I’ve always had a bit of a thing for music that you could describe as “raw”. Obviously a lot of music is deeply personal, but less music feels like it’s written so firmly about an author’s life, and that it grabs at elements of their soul and bares them for all to see. Truthfully, I was unfamiliar with J Smith when his music landed amongst my PR emails, but it quickly became clear that his music sits exactly in that realm. So much so that what he asked for was help sharing his stories, not his music. They amount to the same thing in this case, of course, but it feels like a very different ask; and a very different lens.
So I asked about the personal things, and I uncovered a man writing about life and family, writing through heart and emotion, somewhat against the odds. His albums are, he says, representations of life before and after his daughter. Life experience tells me parenthood is hard, especially the early years. There’s beauty in hearing the lightness his daughter clearly instills in him. ‘I Stood Their Naked’ is a telling title, and the album as a whole that bears that title is not yet for public consumption, but the singles, ‘Bassinet’, ‘Corner Shop’, and ‘Laburnum’ give light to Smith’s stories. Here’s what he told me about it all.
Your new song, Bassinet, is about impending fatherhood. Was it difficult to translate into music?
When I sit down to write a song, it tends to bring everything up. It exposes every facet of a situation, so I usually know exactly how I want it to feel. With Bassinet, I wanted to express optimism and a sense of elation, and I think that comes through in the music. Having great players around me helped a lot.
You describe your songs as meditations. What do you mean by that, and how does it work in practice?
I mean that I try to allow every thought in—dark and light—and aim to be as true to a situation as I can. One thing that’s changed since having my child is that my thoughts now tend to lean more toward the light. I’m not as anxious as I used to be, despite life being far more complicated.

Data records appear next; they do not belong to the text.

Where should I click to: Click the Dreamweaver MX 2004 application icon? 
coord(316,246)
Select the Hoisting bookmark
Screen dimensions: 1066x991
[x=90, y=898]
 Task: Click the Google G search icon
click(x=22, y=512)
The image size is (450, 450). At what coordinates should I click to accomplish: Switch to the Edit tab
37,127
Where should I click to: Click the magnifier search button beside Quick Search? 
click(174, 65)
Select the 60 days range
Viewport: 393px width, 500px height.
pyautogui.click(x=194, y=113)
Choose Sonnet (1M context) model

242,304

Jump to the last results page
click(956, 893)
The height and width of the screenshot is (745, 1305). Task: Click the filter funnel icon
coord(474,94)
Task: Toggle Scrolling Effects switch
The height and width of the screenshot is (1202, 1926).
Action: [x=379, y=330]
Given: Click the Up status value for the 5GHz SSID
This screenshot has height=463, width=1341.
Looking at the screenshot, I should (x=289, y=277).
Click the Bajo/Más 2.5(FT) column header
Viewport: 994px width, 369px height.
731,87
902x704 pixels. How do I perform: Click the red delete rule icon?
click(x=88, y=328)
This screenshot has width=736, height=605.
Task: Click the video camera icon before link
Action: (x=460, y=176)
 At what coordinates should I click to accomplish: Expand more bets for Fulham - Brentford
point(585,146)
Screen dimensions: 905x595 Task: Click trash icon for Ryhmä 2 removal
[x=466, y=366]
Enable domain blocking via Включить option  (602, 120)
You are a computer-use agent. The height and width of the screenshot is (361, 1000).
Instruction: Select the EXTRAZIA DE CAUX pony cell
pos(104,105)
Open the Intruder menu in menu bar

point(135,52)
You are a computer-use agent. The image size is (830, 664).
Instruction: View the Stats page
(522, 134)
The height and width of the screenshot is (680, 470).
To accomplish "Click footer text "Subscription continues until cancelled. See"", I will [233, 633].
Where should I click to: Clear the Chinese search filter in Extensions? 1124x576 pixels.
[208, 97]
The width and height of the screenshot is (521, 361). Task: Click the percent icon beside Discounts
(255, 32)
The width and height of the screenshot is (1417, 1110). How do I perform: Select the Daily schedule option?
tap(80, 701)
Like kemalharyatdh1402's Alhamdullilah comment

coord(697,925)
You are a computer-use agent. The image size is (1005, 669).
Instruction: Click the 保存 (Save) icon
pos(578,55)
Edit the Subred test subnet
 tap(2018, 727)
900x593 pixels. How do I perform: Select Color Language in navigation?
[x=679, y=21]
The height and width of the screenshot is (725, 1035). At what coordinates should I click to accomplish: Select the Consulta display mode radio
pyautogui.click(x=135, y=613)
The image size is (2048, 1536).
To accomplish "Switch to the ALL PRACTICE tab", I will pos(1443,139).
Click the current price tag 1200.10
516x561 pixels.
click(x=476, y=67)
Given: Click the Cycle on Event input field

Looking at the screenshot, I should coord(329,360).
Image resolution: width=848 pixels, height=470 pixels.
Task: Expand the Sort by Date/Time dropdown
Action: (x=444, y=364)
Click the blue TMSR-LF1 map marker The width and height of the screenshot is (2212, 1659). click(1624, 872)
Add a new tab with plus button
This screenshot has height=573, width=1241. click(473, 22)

You’re pointedly personal in your music. Does that ever get hard? Does it come with any consequences?
It absolutely gets hard. I’m often uncomfortable with things I’ve shared lyrically—and with things I will share. But I can’t seem to write any other way. Some of it feels like a protest against the ultra-composed nature of persona on social media.
The consequences are mostly positive. People reach out, ask questions, empathize, share. They come away feeling like they know a big part of me, and that makes conversations so much richer.
How does ‘I Stood There Naked’ compare to your earlier work?
It’s a sister album to my first. I never doubted that I would meet my daughter—it felt like destiny. So the two albums sit beside each other: life before Connie, and life after.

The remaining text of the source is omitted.